Every week there are newly-offered Paderewski items for sale on eBay. His long career yielded thousands and thousands of pieces of ephemera, programs, Paderewski postcards, Paderewski soap, tobacco cards, coins, candles, postage stamps, newspaper photos, piano rolls, sound recordings.
For a long time, I wanted to acquire an old photograph of Ignaz Jan Paderewski. (Is it because I know Horowitz kept a Paderewski photo near his piano?) Paderewski’s playing is documented in sound recordings, piano rolls, and even film. My sense of his powerful impact as a musician comes more from the reception of it — accounts of his playing, and the intense reaction to Paderewski’s music-making that all this memorabilia constitutes. All this stuff is a recording of Paderewski!
“Away with all cynics! To perdition with the scoffers! Throw criticism to the dogs! Let us praise, applaud, and be merry, for tomorrow some other piano manufacturer will import a pianist who cannot play thus. Let us sound the loud timbrel of praise o’er Egypt’s dark sea of analysis. Great is Paderewski, and thank heaven for it!”
“When Paderewski comes this way, I’m so delighted, if I’m invited / To hear that long haired genius play.”
The movie remains to be made. Famous teacher tells aspiring youngster he will never be a pianist. Youngster practices a lot. Plays 19 public concerts in New York in 1891-92. (His Carnegie Hall debut featured a performance of a then 17-year-old concerto by Saint-Saëns. Equivalent to playing John Adams’s Century Rolls today?) Earns fortune from American tours. Travels in private railroad car. Becomes prime minister of Poland! Knows Queen Victoria, Wilson, Franklin Roosevelt. Initially buried at Arlington Cemetery.

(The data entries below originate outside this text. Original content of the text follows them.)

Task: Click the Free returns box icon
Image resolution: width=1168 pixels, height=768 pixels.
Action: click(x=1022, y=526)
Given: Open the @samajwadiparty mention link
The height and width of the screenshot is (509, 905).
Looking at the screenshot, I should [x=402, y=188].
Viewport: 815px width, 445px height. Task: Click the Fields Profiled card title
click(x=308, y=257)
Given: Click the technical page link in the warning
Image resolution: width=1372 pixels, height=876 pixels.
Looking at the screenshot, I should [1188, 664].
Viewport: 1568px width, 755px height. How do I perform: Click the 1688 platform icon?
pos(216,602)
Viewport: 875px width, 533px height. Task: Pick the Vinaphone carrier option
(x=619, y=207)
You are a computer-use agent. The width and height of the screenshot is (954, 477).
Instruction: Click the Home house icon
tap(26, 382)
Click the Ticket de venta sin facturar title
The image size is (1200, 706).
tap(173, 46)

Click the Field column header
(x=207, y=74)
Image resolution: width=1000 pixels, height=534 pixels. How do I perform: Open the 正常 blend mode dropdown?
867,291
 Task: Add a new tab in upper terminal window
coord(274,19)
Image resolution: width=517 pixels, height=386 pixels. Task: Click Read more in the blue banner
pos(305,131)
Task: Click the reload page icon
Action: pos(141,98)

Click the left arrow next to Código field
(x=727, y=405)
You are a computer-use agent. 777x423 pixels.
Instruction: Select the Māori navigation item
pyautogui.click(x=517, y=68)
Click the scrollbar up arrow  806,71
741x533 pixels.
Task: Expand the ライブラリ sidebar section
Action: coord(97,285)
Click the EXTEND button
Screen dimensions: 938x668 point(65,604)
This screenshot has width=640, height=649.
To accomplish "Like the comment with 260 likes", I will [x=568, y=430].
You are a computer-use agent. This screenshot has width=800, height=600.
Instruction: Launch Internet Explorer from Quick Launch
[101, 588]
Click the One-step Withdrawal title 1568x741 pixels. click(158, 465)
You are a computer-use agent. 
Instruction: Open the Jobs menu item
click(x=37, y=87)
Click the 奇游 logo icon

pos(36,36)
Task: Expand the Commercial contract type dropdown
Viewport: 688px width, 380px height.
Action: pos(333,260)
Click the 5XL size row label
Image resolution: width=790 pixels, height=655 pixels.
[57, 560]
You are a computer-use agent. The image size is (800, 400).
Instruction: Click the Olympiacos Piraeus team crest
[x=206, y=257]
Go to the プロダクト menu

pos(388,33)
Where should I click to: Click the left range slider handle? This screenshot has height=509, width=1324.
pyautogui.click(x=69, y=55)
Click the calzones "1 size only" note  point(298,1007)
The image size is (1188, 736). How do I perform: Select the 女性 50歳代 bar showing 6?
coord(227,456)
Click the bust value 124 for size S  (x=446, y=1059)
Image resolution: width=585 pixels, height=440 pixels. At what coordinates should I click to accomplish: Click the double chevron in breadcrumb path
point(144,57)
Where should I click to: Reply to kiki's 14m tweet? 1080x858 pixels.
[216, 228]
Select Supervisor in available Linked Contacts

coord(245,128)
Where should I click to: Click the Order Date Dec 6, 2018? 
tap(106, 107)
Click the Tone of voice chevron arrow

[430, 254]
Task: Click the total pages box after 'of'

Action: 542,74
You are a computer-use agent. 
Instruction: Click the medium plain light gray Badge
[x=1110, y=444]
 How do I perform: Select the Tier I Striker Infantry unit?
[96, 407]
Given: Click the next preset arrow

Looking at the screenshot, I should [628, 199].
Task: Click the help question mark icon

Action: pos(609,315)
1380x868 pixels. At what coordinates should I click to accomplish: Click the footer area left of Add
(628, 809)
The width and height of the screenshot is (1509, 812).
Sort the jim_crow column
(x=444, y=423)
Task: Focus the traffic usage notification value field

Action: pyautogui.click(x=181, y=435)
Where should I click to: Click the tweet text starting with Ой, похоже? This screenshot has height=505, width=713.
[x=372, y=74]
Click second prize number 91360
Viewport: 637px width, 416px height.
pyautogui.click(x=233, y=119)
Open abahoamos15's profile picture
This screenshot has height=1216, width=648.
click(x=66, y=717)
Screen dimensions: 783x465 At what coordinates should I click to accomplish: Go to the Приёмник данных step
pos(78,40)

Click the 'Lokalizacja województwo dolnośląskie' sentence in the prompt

Not Quentin Tarantino perhaps… Steven Spielberg?
Arthur says
Normally, pianists don’t receive the recognition they deserve. Instead, many talentless individuals are called “celebrities”. However, Paderewski is an exception. I never knew about the Paderewski postcards, coins, stamps, and even soap until reading this post. More pianists (including the modern ones) deserve this kind of recognition.